Records for the task:
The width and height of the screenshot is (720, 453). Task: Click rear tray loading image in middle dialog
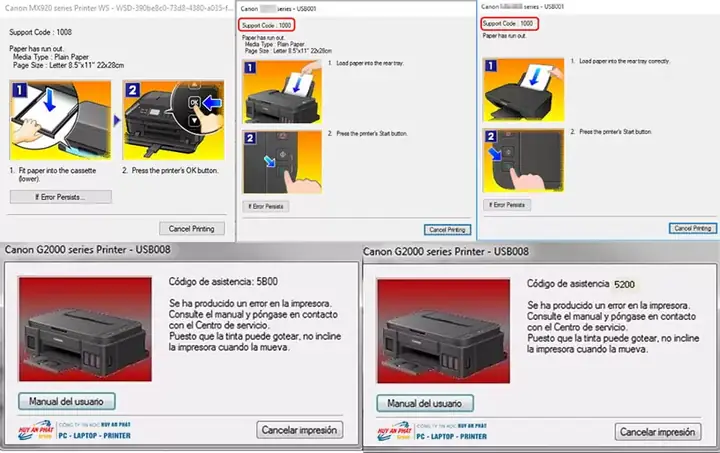282,92

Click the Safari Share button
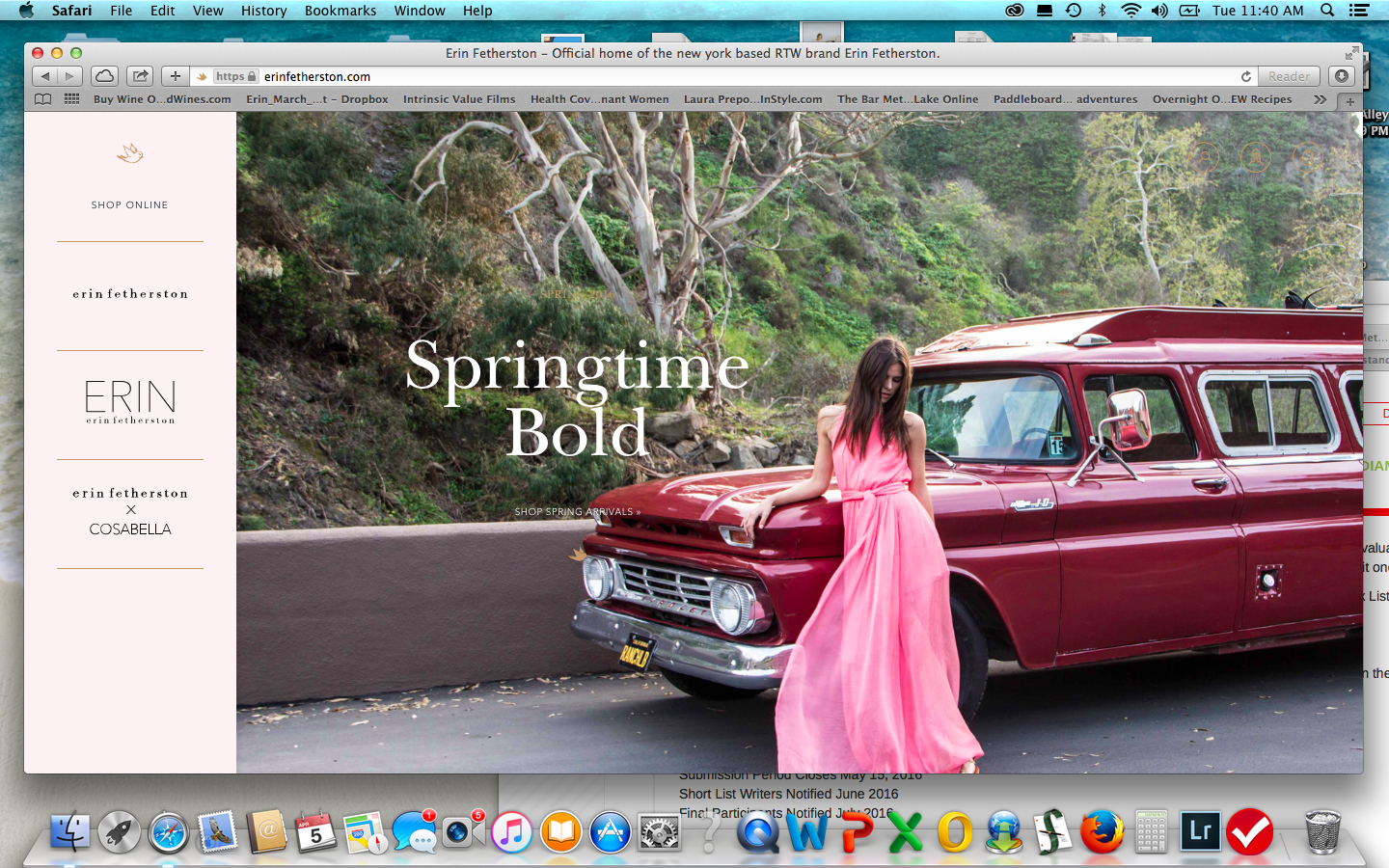tap(140, 76)
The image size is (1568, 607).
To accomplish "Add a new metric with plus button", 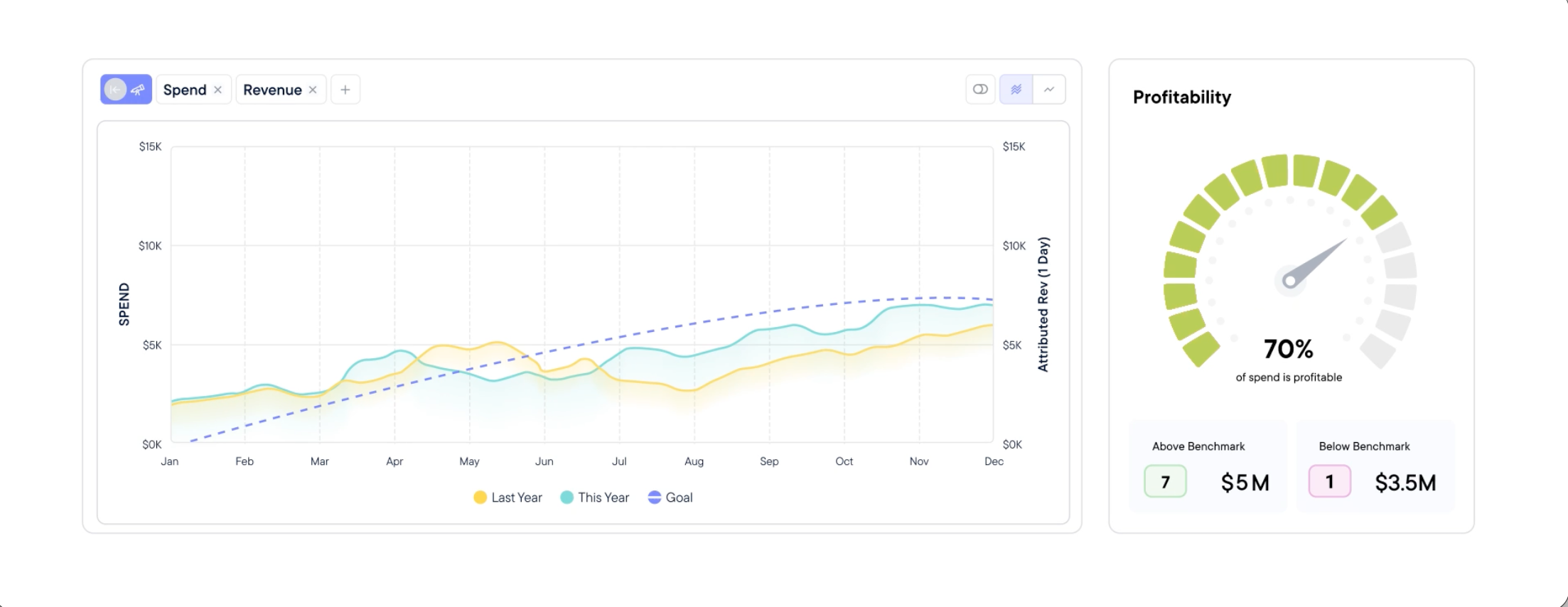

What you should do: Put the text of the entries into a JSON list of strings, one string per line, leaving out blank lines and the pictures.

Written response:
[
  "The width and height of the screenshot is (720, 453). Task: Click rear tray loading image in middle dialog",
  "282,92",
  "Click the Safari Share button",
  "tap(140, 76)",
  "The image size is (1568, 607).",
  "To accomplish \"Add a new metric with plus button\", "
]